# TEXT UNDER STUDY:

+--

Planning for the structure began in earnest in 1964 when it was designated as part of the East Portland Freeway (later renamed Veteran's Memorial Freeway), Interstate 205. Construction began in August 1977. In order to avoid disrupting river traffic, the bridge was built one segment at a time. The segments, weighing upwards of 200 tons, were cast 4 mi downstream and barged into place. The bridge was opened on December 15, 1982. The finished project cost was $169.6 million: $155.7 million from federal funds, $4 million from Washington state funds and $9.9 million from Oregon state funds. Three men died during its construction. The bridge was closed to traffic on May 15, 1983, for a one-day festival named "People's Day", where 125,000 pedestrians crossed the bridge.

It is a twin structure with four lanes in each direction and a 9 ft bicycle and pedestrian path in between. The bridge is 7460 ft long from the Washington side of the river to Government Island and another 3120 ft in length from Government Island to the Oregon side of the river. The main span, near the Washington side, is 600 ft long with 144 ft of vertical clearance at low river levels. The bridge was named for Glenn Jackson, the chairman of the Oregon State Highway Commission and later the Oregon Economic Development Commission.

+--

# INFORMATION SHOWN:
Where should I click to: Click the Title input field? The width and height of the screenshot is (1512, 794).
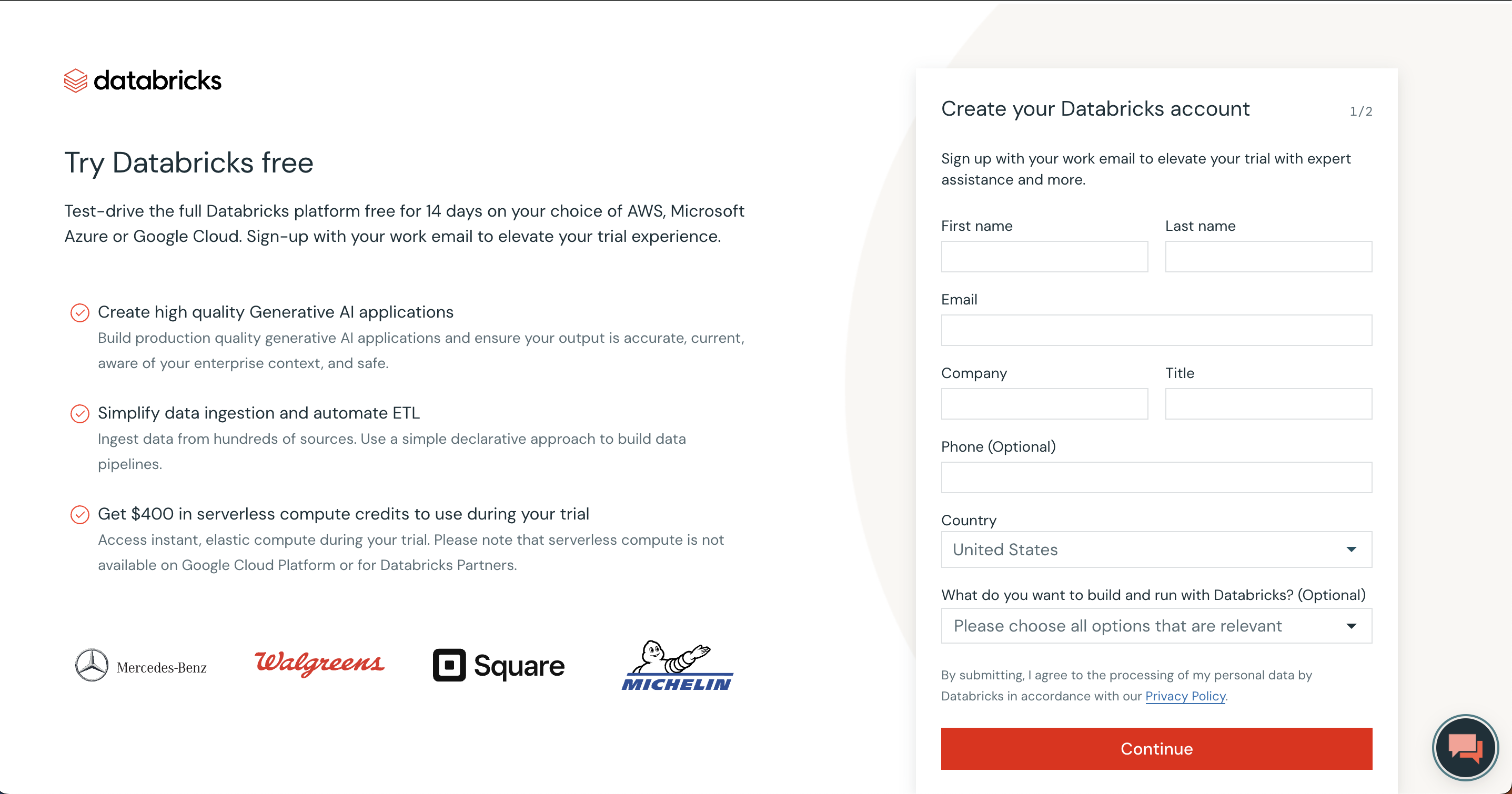point(1268,404)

+--

# EXPLORE THE MATERIAL:
a – According to the passage about the Interstate 205 bridge, how far downstream were the bridge segments cast?
b – Continue the passage about the Interstate 205 bridge from its last sentence.

# SOLVED PROBLEMS:
a – 4 miles

b –
The average weekday traffic during 2019 was 166,152 vehicles. In 2020, ODOT and WSDOT began a one-year pilot project to allow C-Tran buses to use the shoulders of I-205 over the bridge in order to bypass congestion.

No vehicle, bicycle or pedestrian access to Government Island is available from the bridge.

==Multi-use path==

A multi-use path for pedestrians and cyclists runs along the center of the bridge. This multi-use path connects to two trailheads at each end of the bridge as well as the I-205 Trail through Portland. The path lacks access to Government Island.